De autoria do deputado Jair Bolsonaro (PSL), a emenda aprovada em 2015 pelo congresso nacional que introduziria o voto impresso já nas eleições de 2018 foi derrubada pelo STF essa semana (06/06).

Então, está tudo bem?

Não, não está. É comprovado, de maneira sistemática, que a urna eletrônica possui vulnerabilidades de diversos tipos. Todas as vezes em que o Tribunal Superior Eleitoral permitiu que analistas independentes colocassem as mãos nas urnas para testes, problemas eram encontrados, já falamos sobre isso aqui em outras oportunidades.

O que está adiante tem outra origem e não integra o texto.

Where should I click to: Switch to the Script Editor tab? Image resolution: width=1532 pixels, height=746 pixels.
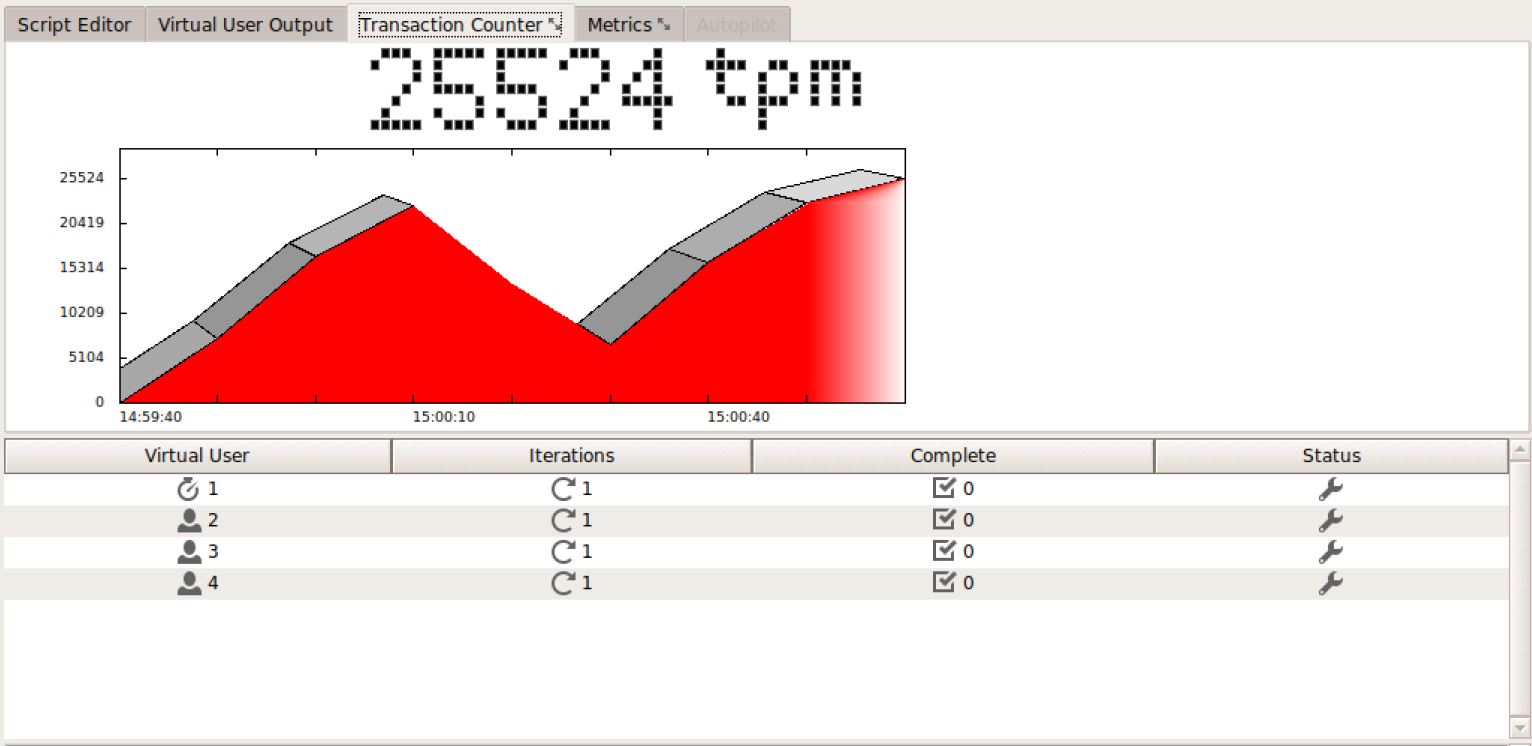[x=75, y=25]
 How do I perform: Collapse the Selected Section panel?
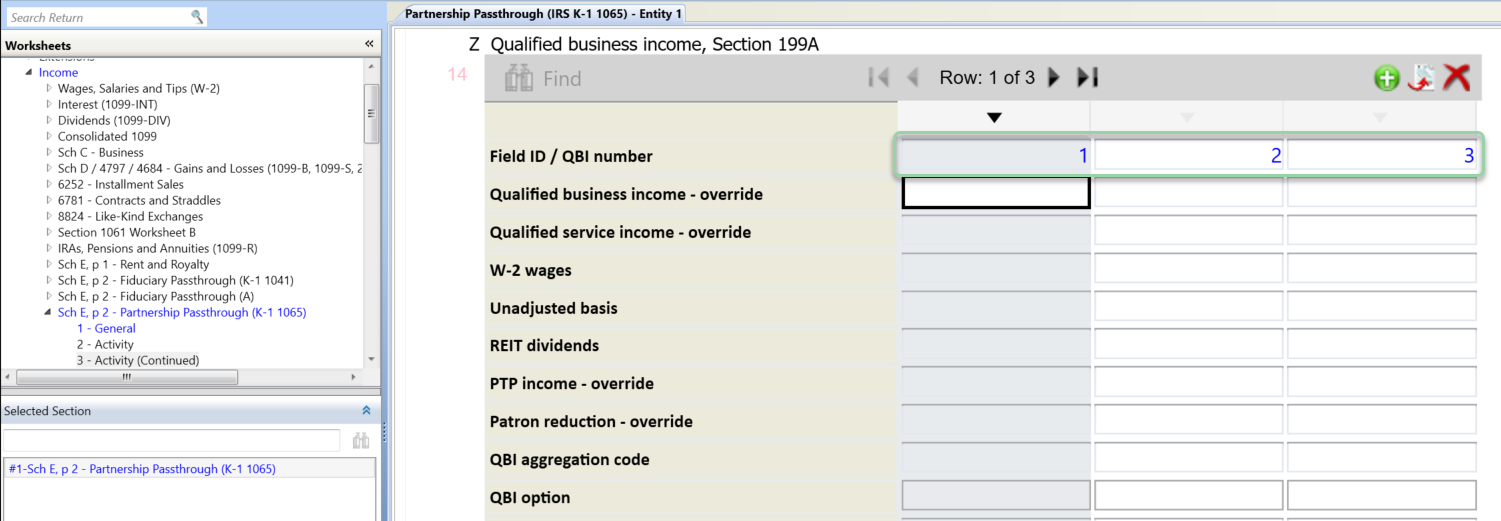pos(366,411)
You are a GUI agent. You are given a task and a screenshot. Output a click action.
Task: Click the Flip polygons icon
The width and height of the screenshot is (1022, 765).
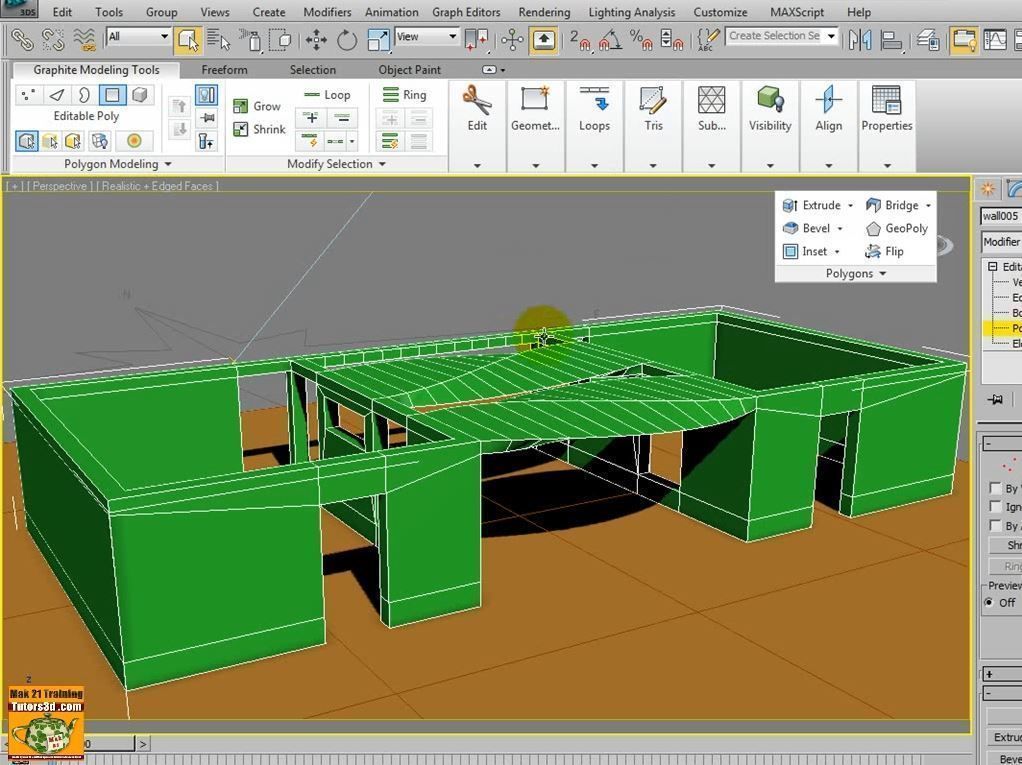click(873, 252)
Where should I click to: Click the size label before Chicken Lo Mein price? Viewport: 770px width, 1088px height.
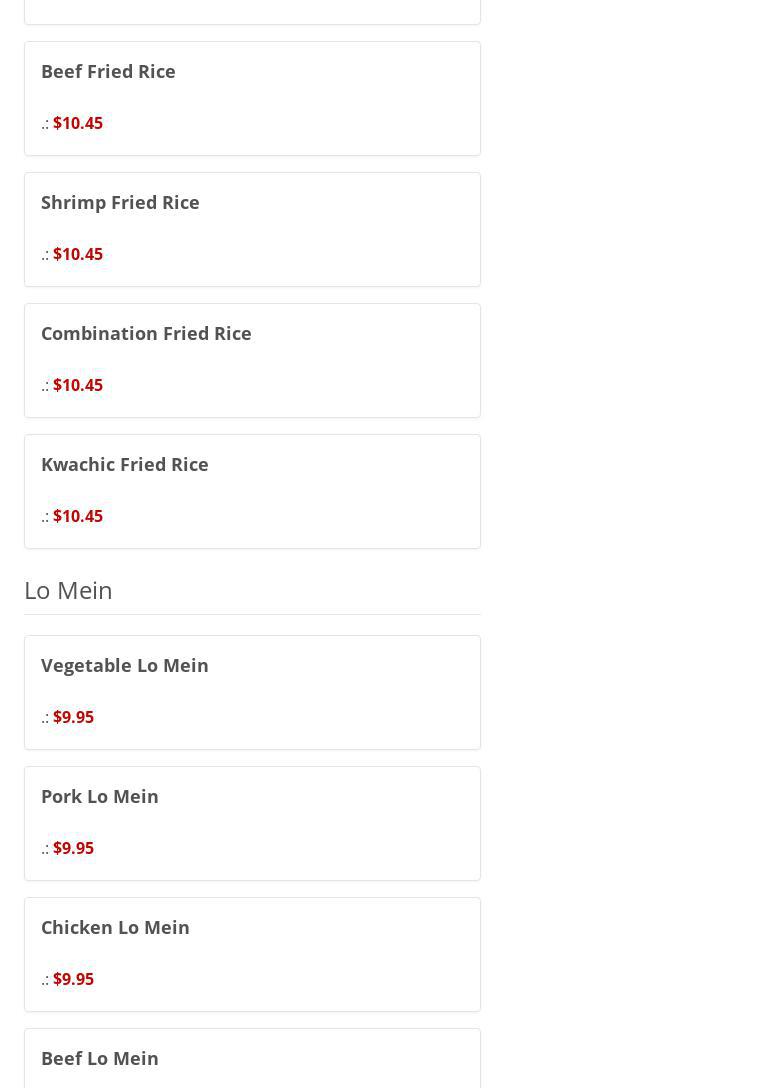[x=45, y=980]
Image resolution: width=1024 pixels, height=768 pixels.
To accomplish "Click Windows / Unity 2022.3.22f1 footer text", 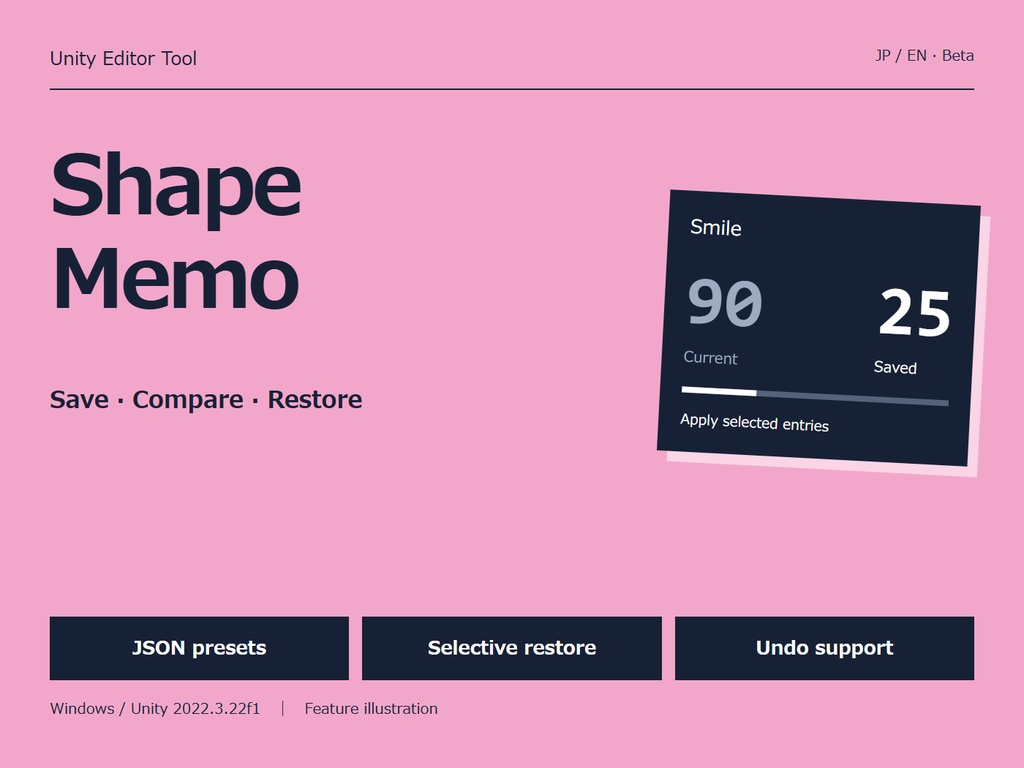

O professor da Universidade Estadual de Campinas (Unicamp), Diego Aranha, é uma das poucas pessoas independentes, sem relação com o governo, que conseguiram colocar as mãos nas urnas eletrônicas, realizar alguns testes de invasão e buscar vulnerabilidades. Após a decisão do STF, Aranha comentou o seguinte em seu tweet;

“Voto impresso derrubado no STF. Nenhuma surpresa, com exceção do voto do relator, cujos votos inclusive funcionam como um gerador de números aleatórios superior ao utilizado em 2012 para proteger o sigilo do voto”, escreveu no Twitter. “O Supremo Tribunal Federal acaba de suspender as provas de papel verificadas pelos eleitores nas próximas eleições. O principal argumento de apoio era o risco representado para o escrutínio da votação se um mesário verificasse a cédula impressa. Esta máquina também tem uma tela grande, mas tanto faz”.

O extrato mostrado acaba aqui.